Another limitation is that, to put it one way, you're not going to get your own personal GMail, either in its interface or probably in its resilience against spam and other problems. The open source world has produced great marvels and there are things that can come close to some parts of the big company services, but on the whole the DIY approach is going to get you results that are objectively inferior in some ways. It's up to you to decide if you care for your usage; if you read all your email through an IMAP client, for example, the lack of a sophisticated GMail web interface is not an issue.
Judged purely by the end results, this can make running your own server a bad choice. You spend more time, have to learn more things and worry about more issues, and you get an inferior result. If you're going to run your own server anyway, you should have an answer to the question of why, or what you get out of it. One perfectly good answer is 'I want to play around with my own Unix server'; another is 'I don't like having so much of my Internet life at the mercy of big indifferent companies'.
Further, my current broad view is that you shouldn't run anything critical on a personal server unless you're extremely confident that you know what you're doing and that you have working backups (on another provider).
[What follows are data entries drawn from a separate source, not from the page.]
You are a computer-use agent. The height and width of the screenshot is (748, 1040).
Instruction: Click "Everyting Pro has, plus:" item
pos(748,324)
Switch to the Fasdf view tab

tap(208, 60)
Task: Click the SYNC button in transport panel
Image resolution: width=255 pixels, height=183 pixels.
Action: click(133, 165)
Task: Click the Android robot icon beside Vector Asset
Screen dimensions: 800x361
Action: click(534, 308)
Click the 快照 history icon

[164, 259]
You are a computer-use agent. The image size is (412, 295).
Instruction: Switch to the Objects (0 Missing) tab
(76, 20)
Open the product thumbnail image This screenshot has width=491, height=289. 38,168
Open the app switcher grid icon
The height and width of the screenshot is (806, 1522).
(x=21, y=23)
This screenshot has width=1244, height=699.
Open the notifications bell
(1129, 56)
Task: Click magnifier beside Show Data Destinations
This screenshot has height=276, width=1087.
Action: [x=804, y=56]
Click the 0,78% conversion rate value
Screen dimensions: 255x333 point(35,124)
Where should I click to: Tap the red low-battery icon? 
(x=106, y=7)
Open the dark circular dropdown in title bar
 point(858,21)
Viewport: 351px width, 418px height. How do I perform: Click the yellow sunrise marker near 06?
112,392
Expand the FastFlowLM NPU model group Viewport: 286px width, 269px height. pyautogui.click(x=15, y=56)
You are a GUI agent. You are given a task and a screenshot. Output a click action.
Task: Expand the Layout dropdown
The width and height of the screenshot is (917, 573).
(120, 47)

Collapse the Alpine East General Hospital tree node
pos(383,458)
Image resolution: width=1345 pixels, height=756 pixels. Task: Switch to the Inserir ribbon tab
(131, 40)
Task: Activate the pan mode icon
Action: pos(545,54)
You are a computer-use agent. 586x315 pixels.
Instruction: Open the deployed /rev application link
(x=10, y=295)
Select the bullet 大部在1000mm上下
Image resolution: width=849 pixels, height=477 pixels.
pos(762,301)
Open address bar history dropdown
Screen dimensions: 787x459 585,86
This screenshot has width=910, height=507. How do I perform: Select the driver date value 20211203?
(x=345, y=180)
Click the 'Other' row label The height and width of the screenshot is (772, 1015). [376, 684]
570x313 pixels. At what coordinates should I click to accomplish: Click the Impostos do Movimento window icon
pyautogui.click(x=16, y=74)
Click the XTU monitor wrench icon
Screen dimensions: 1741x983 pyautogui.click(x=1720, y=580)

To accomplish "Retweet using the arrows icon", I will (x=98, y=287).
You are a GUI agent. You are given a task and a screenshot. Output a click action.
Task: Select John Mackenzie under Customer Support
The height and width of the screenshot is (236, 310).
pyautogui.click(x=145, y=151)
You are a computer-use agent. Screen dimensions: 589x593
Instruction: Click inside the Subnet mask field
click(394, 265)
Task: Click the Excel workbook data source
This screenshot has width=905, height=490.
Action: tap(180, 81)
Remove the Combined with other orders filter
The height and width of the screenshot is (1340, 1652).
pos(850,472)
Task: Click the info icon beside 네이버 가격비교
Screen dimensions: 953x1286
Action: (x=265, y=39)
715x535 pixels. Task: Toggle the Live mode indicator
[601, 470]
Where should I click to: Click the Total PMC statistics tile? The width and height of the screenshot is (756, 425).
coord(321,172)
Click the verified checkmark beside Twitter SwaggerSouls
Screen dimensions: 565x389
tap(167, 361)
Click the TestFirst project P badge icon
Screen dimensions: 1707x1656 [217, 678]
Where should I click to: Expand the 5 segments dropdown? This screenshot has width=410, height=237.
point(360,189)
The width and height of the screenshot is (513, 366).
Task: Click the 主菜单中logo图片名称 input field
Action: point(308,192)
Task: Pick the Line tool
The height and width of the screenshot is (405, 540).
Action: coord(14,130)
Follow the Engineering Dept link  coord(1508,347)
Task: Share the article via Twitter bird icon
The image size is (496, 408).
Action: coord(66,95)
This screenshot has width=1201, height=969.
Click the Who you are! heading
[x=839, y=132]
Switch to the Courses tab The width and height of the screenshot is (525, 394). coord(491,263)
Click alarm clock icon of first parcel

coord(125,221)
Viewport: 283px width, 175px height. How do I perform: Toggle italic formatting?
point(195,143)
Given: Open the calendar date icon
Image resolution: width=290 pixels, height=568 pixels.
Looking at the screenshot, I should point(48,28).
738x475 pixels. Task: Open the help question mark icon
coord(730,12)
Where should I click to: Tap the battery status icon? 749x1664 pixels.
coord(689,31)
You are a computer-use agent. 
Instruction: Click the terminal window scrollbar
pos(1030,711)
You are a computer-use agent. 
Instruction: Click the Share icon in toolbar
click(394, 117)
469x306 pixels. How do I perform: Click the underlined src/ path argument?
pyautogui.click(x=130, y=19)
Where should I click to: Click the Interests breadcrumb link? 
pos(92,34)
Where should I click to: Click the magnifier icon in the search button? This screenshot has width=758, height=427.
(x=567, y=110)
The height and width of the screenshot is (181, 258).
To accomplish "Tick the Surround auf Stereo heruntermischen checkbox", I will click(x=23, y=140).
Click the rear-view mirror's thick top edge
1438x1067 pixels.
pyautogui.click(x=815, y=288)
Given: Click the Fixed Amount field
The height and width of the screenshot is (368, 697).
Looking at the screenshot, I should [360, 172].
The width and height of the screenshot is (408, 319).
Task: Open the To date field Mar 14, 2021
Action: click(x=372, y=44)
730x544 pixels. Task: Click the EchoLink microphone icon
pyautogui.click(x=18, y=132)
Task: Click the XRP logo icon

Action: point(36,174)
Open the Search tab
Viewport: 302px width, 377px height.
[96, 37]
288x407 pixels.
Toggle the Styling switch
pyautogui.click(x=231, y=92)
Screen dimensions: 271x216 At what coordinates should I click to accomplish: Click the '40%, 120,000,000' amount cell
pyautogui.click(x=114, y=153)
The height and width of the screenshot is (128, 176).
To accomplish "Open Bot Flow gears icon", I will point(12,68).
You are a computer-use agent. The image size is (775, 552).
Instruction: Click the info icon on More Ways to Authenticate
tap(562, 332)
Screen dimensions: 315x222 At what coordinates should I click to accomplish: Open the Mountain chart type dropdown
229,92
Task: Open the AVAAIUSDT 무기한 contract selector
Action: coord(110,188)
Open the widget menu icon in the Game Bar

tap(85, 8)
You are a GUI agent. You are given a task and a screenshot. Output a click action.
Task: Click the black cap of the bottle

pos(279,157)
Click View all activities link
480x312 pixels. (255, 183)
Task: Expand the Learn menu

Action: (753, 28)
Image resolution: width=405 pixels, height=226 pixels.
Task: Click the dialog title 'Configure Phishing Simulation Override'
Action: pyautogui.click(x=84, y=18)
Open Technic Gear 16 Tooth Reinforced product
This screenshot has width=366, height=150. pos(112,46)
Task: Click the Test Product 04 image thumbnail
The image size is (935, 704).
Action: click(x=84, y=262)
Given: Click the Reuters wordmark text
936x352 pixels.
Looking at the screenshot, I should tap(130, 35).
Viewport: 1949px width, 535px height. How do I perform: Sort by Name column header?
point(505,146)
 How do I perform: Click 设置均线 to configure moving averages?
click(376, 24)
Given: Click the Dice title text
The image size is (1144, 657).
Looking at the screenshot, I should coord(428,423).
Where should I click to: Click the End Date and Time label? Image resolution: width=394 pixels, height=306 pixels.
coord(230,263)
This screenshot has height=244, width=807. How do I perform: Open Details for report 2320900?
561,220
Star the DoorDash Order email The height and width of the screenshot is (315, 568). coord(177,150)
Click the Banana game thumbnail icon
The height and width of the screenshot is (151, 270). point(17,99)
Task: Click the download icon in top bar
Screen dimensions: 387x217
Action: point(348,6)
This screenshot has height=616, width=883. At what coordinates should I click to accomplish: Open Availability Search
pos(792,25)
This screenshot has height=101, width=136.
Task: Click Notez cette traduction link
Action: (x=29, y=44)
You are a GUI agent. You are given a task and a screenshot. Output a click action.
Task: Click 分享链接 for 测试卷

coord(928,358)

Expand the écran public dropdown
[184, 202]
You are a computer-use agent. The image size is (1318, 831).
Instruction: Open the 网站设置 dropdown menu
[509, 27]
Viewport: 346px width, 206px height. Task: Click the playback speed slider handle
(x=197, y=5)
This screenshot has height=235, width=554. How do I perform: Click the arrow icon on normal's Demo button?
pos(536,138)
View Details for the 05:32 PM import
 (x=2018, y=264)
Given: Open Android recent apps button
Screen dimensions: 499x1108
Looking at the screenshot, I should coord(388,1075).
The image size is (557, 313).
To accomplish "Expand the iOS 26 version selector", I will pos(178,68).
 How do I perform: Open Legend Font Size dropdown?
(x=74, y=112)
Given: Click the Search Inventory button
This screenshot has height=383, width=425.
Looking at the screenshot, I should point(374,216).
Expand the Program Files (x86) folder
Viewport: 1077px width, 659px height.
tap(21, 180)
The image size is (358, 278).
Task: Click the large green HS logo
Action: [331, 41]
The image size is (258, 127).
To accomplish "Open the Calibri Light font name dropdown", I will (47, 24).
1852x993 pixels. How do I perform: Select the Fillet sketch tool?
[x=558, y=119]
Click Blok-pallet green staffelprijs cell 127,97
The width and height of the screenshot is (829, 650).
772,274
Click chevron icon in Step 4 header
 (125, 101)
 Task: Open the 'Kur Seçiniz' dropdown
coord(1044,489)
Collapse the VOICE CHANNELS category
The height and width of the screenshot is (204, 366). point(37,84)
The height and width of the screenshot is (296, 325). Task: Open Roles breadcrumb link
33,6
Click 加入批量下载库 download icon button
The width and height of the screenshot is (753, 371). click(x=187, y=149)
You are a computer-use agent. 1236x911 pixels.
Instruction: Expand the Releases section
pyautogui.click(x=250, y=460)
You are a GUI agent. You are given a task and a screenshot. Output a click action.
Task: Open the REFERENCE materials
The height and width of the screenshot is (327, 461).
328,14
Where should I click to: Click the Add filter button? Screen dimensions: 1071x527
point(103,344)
Casually operated personal servers are best used for things that you can afford to be down for a few days while you patch things back together from an upgrade, a security problem, an accident, or your VPS provider screwing something up. If you need a highly resilient personal server environment, you're probably looking at a significant amount of work unless you're already an expert in the field and can put together a solid Puppet, Kubernetes, or AWS environment in your sleep.
On the flipside, this is caution speaking. Most of the time you're going to be fine, especially if you pay your VPS provider for some form of backups (and then keep your own offsite copies). Just make sure to apply security updates and as part of this, upgrade or build a new version of the VPS when your Unix or Linux distribution reaches its end of life.
(My personal plan is to use at least two completely separate VPS providers, but that requires getting over my inertia and lack of desire to run my own infrastructure.)
By the way, all of this assumes that you aren't someone who is going to be actively and specifically targeted by attackers. If this is not true, you really need to know what you're doing as far as security goes and you're probably better off in the tender arms of GMail and so on. GMail has a very good security team with a lot of resources, far more than you or I do.